The reason why attackers have shifted focus to Bitcoin sites isn't that hard to figure out. Since the start of the year, Bitcoin's price has exploded from $950 to over $17,000 this week.
As a hacker known as An0CBR told this reporter back in 2015, there's a flourishing underground market where Bitcoin site operators pay to take out their competition. With Bitcoin prices going through the roof, less scrupulous site operators would have most likely chosen to order DDoS attacks on their competitors in order to steal business away from those services.
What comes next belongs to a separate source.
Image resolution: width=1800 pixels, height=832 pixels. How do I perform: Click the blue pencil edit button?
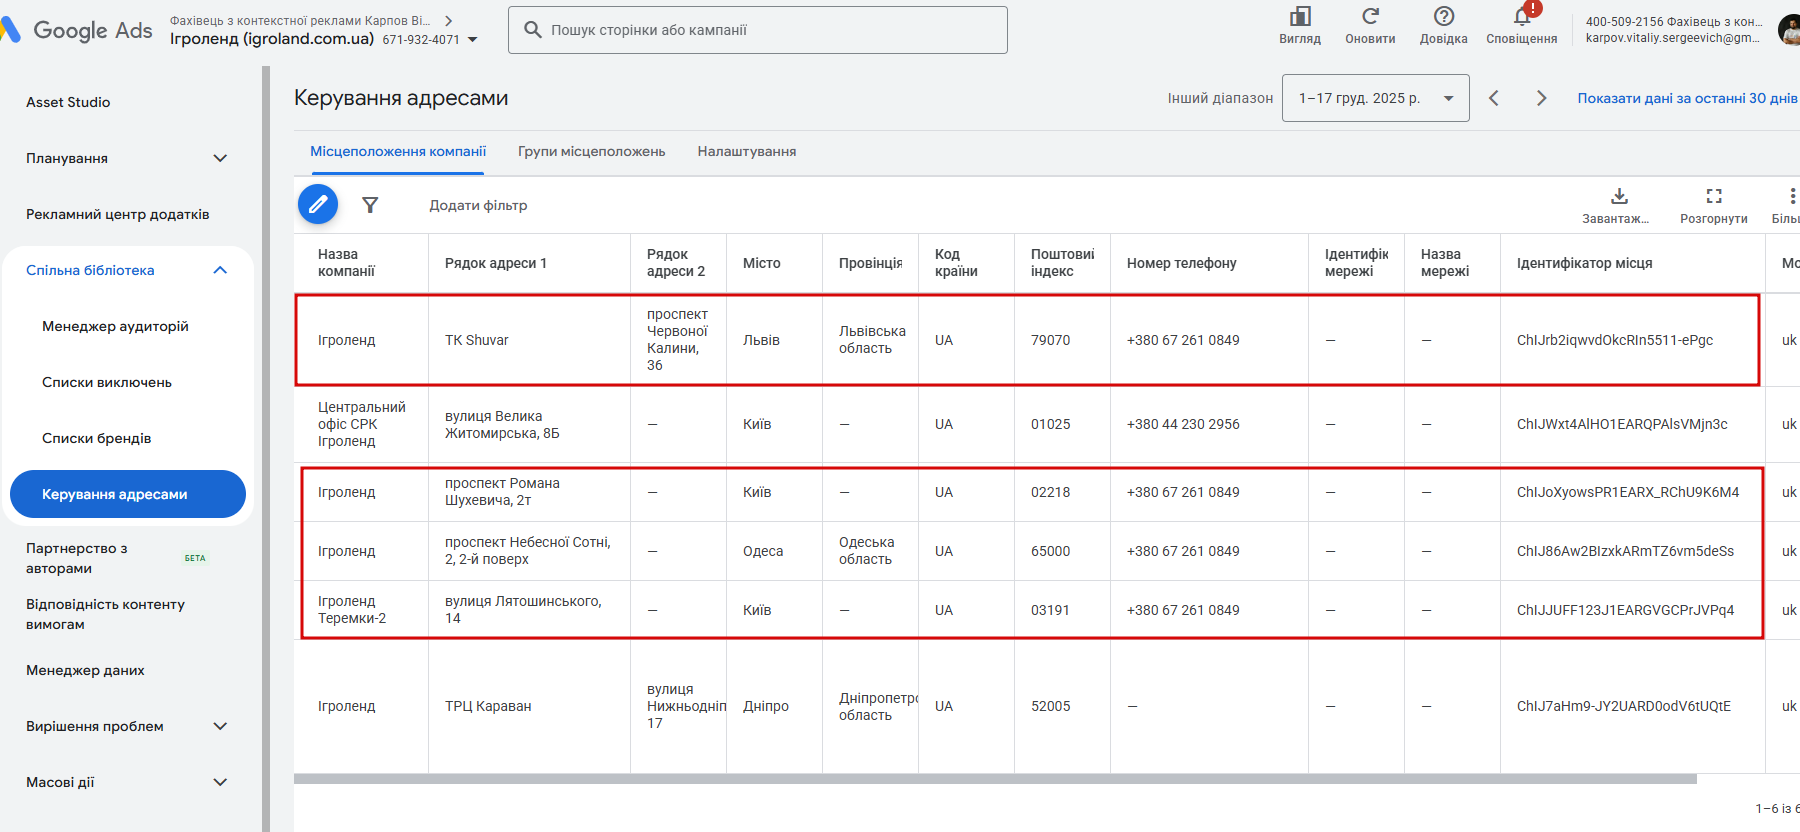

Furthermore, we also can't rule out DDoS ransom demands, which in the past two years have gone through the roof, along with attempts to manipulate Bitcoin price.
Igal Zeifman, Director of Marketing at Imperva Incapsula, sees the shift toward the Bitcoin market as a natural shift from attackers, who "are drawn to successful online industries, especially new and under-protected ones."
DDoS capabilities are getting bigger
As for the rest of the quarter, the Incapsula report contains some significant developments. First and foremost, the company saw a rise in DDoS capabilities. The company detected more large-scale attacks in terms of packets-per-second but also traffic-per-second.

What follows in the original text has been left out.